◆ Work instruction: Find and copy each line of the listing below that has the word "agent" in it.

◆ Provided data:
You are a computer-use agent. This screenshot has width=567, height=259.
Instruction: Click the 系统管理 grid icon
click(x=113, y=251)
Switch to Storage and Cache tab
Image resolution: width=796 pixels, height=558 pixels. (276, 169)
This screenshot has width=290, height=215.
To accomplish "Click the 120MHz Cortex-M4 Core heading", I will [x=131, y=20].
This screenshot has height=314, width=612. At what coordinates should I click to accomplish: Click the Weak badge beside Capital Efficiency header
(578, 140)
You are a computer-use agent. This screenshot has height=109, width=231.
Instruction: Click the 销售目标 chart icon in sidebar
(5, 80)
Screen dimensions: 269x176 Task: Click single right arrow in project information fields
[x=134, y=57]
--
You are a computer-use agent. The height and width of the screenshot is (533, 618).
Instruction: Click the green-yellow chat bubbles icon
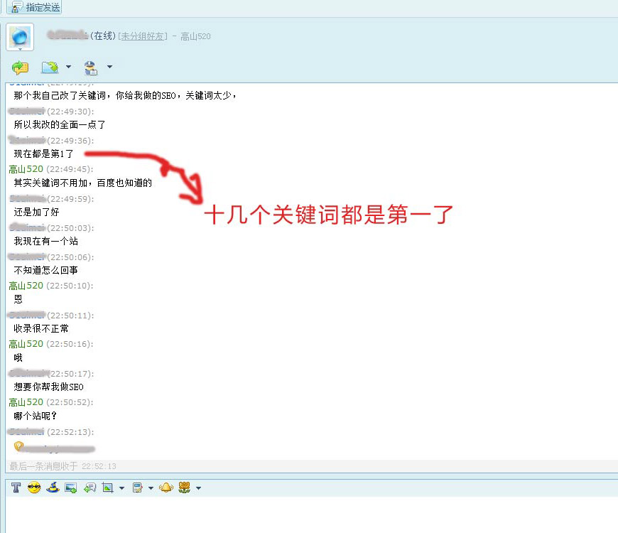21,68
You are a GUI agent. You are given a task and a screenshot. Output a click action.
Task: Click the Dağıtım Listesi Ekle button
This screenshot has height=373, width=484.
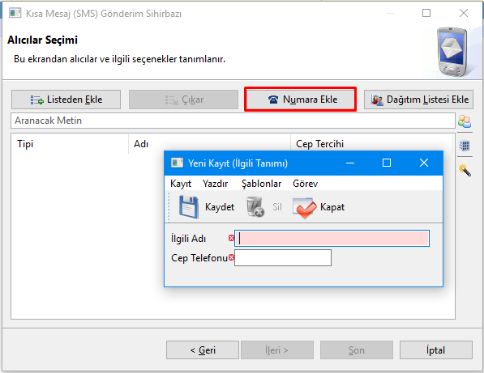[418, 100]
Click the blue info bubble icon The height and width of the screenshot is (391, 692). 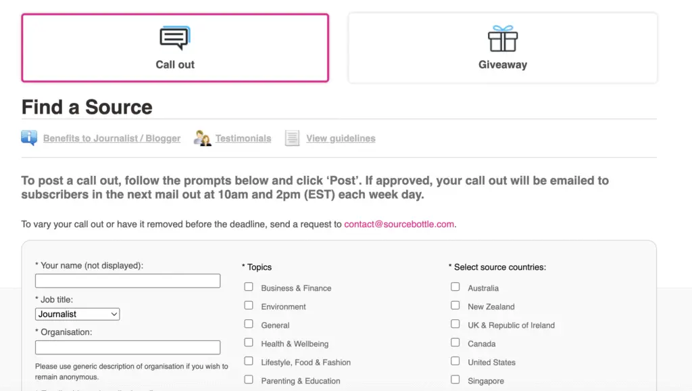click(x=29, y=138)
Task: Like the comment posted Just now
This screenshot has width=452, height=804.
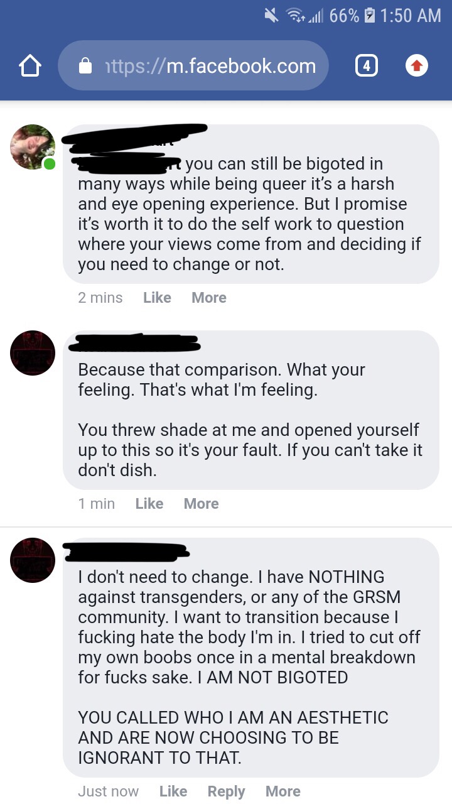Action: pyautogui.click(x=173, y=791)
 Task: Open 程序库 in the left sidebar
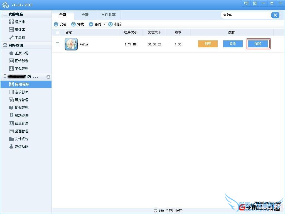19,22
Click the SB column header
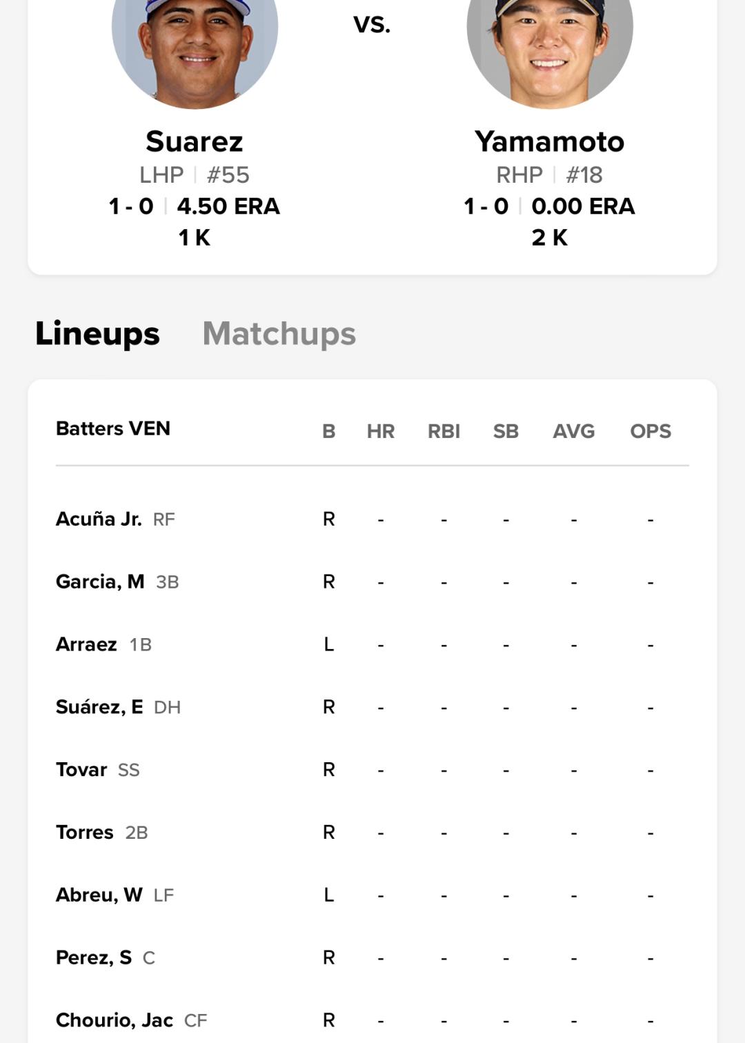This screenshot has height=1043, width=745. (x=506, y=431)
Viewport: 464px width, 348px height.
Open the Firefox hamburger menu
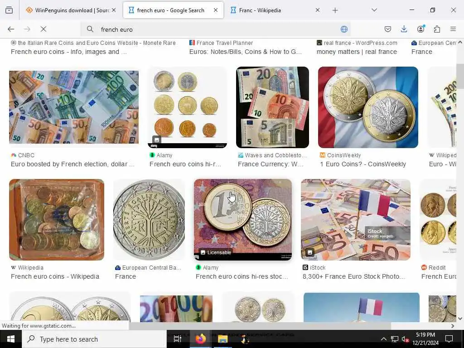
---
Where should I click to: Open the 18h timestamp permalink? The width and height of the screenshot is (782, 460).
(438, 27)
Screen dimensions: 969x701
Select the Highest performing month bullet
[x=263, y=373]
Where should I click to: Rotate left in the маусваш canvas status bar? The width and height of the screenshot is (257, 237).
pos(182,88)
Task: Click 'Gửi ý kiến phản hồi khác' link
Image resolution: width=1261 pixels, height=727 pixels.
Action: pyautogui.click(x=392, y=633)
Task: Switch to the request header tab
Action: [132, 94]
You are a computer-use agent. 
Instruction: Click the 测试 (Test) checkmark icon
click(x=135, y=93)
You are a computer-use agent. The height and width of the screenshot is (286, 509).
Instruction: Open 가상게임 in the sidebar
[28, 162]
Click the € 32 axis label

◆ Result of this exercise:
You are a computer-use agent. This screenshot has width=567, height=259.
You are a computer-use agent. This screenshot has height=109, width=231.
You are a computer-use agent. The height and width of the screenshot is (533, 618).
You are a GUI agent. You are given a task and a screenshot. Output a click action.
You are a computer-use agent. 
You are a computer-use agent. The height and width of the screenshot is (286, 509).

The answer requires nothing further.